In the previous note we approximated the logistic regression posterior with a Gaussian distribution. By comparing to the joint probability, we immediately obtained an approximation for the marginal likelihood \(P(\D)\) or \(P(\D\g\M)\), which can be used to choose between alternative model settings \(\M\).

Now we return to the question of how to make Bayesian predictions (all implicitly conditioned on a set of model choices \(\M\)): \[\begin{aligned} P(y\g \bx, \D) &= \int p(y,\bw\g \bx, \D)\intd\bw\\ &= \int P(y\g \bx,\bw)\,p(\bw\g\D)\intd\bw. \end{aligned}\] If we approximate the posterior with a Gaussian, \(p(\bw\g\D)\approx \N(\bw;\,\bm, V)\), we still have an integral with no closed form solution: \[\begin{aligned} P(y\te1\g \bx, \D) &\approx \int \sigma(\bw^\top\bx)\,\N(\bw;\,\bm, V)\intd\bw\\ &= \E_{\N(\bw;\,\bm, V)}\left[ \sigma(\bw^\top\bx)\right].\\ \end{aligned}\] However, this expectation can be simplified. Only the inner product \(a\te\bw^\top\bx\) matters, so we can take the average over this scalar quantity instead. The linear combination \(a\) is a linear combination of Gaussian beliefs, so our beliefs about it are also Gaussian.
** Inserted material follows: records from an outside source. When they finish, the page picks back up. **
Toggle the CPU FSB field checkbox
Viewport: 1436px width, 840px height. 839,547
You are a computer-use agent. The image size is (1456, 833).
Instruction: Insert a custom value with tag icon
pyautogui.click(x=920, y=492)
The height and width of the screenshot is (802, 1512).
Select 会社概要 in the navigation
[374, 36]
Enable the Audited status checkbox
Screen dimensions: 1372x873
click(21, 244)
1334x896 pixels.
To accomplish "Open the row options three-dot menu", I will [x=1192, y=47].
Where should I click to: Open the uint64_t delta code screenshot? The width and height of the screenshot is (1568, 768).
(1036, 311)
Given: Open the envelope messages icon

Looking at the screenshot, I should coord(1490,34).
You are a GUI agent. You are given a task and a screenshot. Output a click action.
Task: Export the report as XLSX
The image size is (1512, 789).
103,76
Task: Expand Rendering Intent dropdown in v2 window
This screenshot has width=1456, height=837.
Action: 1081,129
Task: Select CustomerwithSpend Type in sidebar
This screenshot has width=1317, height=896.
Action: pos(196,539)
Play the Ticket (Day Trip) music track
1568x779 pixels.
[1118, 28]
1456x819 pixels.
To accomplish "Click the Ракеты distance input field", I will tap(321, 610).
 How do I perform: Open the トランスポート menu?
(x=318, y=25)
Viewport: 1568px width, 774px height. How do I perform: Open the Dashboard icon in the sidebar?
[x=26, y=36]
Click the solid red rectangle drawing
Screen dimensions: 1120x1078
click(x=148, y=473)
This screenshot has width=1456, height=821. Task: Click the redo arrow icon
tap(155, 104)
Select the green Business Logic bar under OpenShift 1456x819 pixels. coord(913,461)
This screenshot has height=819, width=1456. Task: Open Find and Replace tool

By now you should be able to show that \[ p(a) = \N(a;\; \bm^\top\bx,\; \bx^\top V\bx). \] Therefore, the predictions given the approximate posterior, are given by a one-dimensional integral: \[\begin{aligned} P(y\te1\g \bx, \D) &\approx \E_{\N(a;\;\bm^\top\bx,\; \bx^\top V\bx)}\left[ \sigma(a)\right]\\ &= \int \sigma(a)\,\N(a;\;\bm^\top\bx,\; \bx^\top V\bx)\intd{a}.\\ \end{aligned}\] One-dimensional integrals can computed numerically to high precision.

Murphy Section 8.4.4.2 reviews a further approximation (derivation non-examinable), which results in a closed form expression: \[ P(y\te1\g \bx, \D) \approx \sigma(\kappa\, \bm^\top\bx), \qquad \kappa = \frac{1}{\sqrt{1+\frac{\pi}{8}\bx^\top V\bx}}. \] These predictions use the mean weights \(\bm\) under the Gaussian approximation. If we used the Laplace approximation, we’re using the most probable or MAP weights. However, the activation is scaled down (with \(\kappa\)) when the activation is uncertain, so that predictions will be less confident far from the data (as they should be).